FISC has already dismissed PCLOB (CNSS) analysis on prospective collection
For example, Rottman points to language in PCLOB’s report on Section 215 stating that the statutory language of Section 215 doesn’t support prospective collection. I happen to agree with PCLOB’s analysis, and made some of the same observations when the phone dragnet order was first released. More importantly, the Center for National Security Studies made the argument in an April amicus brief to the FISC. But in an opinion released with the most recent phone dragnet order, Judge James Zagel dismissed CNSS’ brief (though, in the manner of shitty FISC opinions, without actually engaging the issue).
In other words, while I absolutely agree with Rottman’s and PCLOB’s and CNSS’ point, FISC has already rejected that argument. Nothing about passage of the Leahy Freedom would change that analysis, as nothing in that part of the statute would change. FISC has already ruled that objections to the prospective use of Section 215 fail.
Minimization procedures may not even protect bulky business collection as well as status quo
Then Rottman mischaracterizes the limits added to specific selection term in the bill, and suggests the government wouldn’t bother with bulky collection because it would be costly.
The USA Freedom Act would require the government to present a phone number, name, account number or other specific search term before getting the records—an important protection that does not exist under current law. If government attorneys were to try to seek records based on a broader search term—say all Fedex tracking numbers on a given day—the government would have to subsequently go through all of the information collected, piece by piece, and destroy any irrelevant data. The costs imposed by this new process would create an incentive to use Section 215 judiciously.
As I pointed out in this post, those aren’t the terms permitted in Leahy Freedom. Rather, it permits the use of “a person, account, address, or personal device, or another specific identifier.” Not a “name” but a “person,” which in contradistinction from the language in the CDR provision — which replaces “person” with “individual” — almost certainly is intended to include “corporate persons” among acceptable SSTs for traditional Section 215 production.
Like Fedex. Or Western Union, which several news outlets have reported turns over its records under Section 215 orders.
FISC already imposes minimization procedures on most of its orders
Rottman’s trust that minimization procedures will newly restrain bulky collection is even more misplaced. That’s because, since 2009, FISC has been imposing minimization procedures on Section 215 collection with increasing frequency; the practice grew in tandem with greatly expanded use of Section 215 for uses other than the phone dragnet.

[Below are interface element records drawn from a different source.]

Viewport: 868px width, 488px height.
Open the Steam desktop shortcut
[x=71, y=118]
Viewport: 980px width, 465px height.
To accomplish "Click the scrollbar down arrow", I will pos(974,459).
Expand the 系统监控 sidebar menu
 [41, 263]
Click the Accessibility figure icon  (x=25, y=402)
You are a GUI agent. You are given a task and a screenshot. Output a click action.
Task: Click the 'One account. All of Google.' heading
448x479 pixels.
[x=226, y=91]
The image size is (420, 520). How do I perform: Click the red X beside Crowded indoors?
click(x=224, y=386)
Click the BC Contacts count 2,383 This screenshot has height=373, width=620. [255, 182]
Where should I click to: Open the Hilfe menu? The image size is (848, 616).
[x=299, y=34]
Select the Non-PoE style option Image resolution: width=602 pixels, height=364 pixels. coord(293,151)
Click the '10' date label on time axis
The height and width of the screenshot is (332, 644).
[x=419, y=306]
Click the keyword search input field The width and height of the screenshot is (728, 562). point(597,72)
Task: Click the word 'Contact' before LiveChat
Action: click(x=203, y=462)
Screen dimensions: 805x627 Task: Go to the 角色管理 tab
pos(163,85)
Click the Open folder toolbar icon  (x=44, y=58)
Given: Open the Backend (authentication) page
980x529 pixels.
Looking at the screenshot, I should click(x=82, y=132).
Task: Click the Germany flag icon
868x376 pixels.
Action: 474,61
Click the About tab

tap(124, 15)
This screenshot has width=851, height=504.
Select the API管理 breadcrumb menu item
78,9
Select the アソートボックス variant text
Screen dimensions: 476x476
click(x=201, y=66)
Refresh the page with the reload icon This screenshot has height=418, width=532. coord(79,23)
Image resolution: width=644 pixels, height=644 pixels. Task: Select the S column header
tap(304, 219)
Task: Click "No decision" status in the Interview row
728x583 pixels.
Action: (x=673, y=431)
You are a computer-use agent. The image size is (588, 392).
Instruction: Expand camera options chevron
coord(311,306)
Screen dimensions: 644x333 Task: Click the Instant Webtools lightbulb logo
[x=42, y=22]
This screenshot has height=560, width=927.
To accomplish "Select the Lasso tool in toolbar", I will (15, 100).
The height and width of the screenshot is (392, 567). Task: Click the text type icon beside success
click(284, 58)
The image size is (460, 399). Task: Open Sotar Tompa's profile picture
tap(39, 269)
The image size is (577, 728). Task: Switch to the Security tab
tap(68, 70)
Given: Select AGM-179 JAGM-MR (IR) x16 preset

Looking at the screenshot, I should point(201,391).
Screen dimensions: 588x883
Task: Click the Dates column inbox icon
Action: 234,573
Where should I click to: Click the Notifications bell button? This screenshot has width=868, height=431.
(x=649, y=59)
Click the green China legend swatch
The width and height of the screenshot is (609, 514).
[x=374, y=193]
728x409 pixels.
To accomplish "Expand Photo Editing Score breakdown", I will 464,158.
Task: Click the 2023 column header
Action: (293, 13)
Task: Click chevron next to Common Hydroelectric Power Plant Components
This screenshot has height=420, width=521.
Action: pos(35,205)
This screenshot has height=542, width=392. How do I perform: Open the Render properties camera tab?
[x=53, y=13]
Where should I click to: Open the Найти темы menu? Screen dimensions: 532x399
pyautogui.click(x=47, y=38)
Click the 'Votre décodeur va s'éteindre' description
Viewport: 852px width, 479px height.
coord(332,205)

While most of the minimization procedure orders in 2009 were likely known orders fixing the phone dragnet violations, the Attorney General reports covering 2010 and 2011 make it clear in those years FISC modified increasing percentages of orders by imposing minimization requirements and required a report on compliance with them
The FISC modified the proposed orders submitted with forty-three such applications in 2010 (primarily requiring the Government to submit reports describing implementation of applicable minimization procedures).
The FISC modified the proposed orders submitted with 176 such applications in 2011 (requiring the Government to submit reports describing implementation of applicable minimization procedures).